On the basis of data and analyses, DFiR argues that it is a national responsibility to strengthen the international position of Danish R&D through active international participation.

It says there is a need to assess and investigate why – within areas of importance – Denmark experiences a decreasing level of cross-border R&D interaction, as pinpointed in DFiR’s initial analysis.

“There is a need for a concerted effort to strengthen cross-border knowledge exchange. It is a common responsibility to which many players of Danish R&D and society do not pay sufficient attention,” DFiR argues.

It says Statistics Denmark should resume registering and publishing data for the purchase and sale of R&D services between Denmark and abroad. This should allow for the comparison of international R&D investment into Denmark with Danish R&D investment abroad.

It also argues that incentives play an important role. “When developing national rules and regulations for Danish R&D and higher education, elements of internationalisation should be incorporated. It must be the premise that internationalisation is a means of gaining quality, relevance and highly valued networks,” the report says.

Chairman of DFiR, Professor Jens Oddershede, told University World News: “It is surprising that Denmark as a small, open economy with a strong research performance does not do better for the indicators we have examined, both with respect to the current performance and the development in the indicators over the last few years.”

He said the findings are a warning sign that Denmark “must do more” to develop its international ties and relations in the future if it is to maintain a high level of R&D in both the public and private sector.

“The coronavirus crisis does not make internationalising easier, so the prospects for an immediate improvement in the Danish performance for the indicators we have examined might not be so good. However, it the long run an increase in the internationalisation of Denmark’s R&D is a must.”

Sylvia Schwaag Serger, deputy vice-chancellor of Lund University and former director of Vinnova, questioned the choice of countries used for comparison with Denmark in the report. She told University World News it would have been more relevant to compare Denmark with countries that have seen a similar increase in R&D spending in recent years (for example, Austria, the Netherlands, Switzerland, Germany or Norway).

Also, it would perhaps have been more relevant to compare student and PhD mobility with the other Nordic countries, Netherlands, Austria and Switzerland, she said.

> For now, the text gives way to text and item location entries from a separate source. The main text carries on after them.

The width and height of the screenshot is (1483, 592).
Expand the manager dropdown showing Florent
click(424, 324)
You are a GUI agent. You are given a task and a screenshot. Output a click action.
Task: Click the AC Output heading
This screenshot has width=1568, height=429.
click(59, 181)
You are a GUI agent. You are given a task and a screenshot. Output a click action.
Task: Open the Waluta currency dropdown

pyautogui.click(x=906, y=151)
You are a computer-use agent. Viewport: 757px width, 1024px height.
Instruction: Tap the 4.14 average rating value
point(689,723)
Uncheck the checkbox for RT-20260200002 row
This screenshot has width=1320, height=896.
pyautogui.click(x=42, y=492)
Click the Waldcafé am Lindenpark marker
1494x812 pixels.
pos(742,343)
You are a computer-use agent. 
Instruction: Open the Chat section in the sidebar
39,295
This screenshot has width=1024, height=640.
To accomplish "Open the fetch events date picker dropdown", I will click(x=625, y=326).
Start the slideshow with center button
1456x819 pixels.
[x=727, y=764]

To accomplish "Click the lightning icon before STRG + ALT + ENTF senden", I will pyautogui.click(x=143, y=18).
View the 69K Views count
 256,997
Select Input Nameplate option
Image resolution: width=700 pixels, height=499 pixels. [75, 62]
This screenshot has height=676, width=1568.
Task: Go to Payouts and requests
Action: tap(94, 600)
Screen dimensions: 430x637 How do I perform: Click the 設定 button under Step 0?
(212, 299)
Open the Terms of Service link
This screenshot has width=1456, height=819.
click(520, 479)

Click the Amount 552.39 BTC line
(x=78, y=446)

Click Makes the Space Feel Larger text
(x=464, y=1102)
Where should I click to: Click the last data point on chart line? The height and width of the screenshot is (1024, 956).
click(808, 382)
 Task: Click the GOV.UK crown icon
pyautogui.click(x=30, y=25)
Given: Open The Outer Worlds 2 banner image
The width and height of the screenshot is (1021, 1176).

“Thus, I’m not totally convinced by some of their analysis or comparisons or data, but overall I think they make some relevant observations and points and their overall findings are also compatible and supported by our findings when we evaluated the Innovation Fund Denmark and concluded (on page 50) that it has had too strong a national focus.

“I think here one would find that comparable agencies or actors in Sweden (Vinnova), Norway (Research Council of Norway) or Finland have a stronger international orientation.”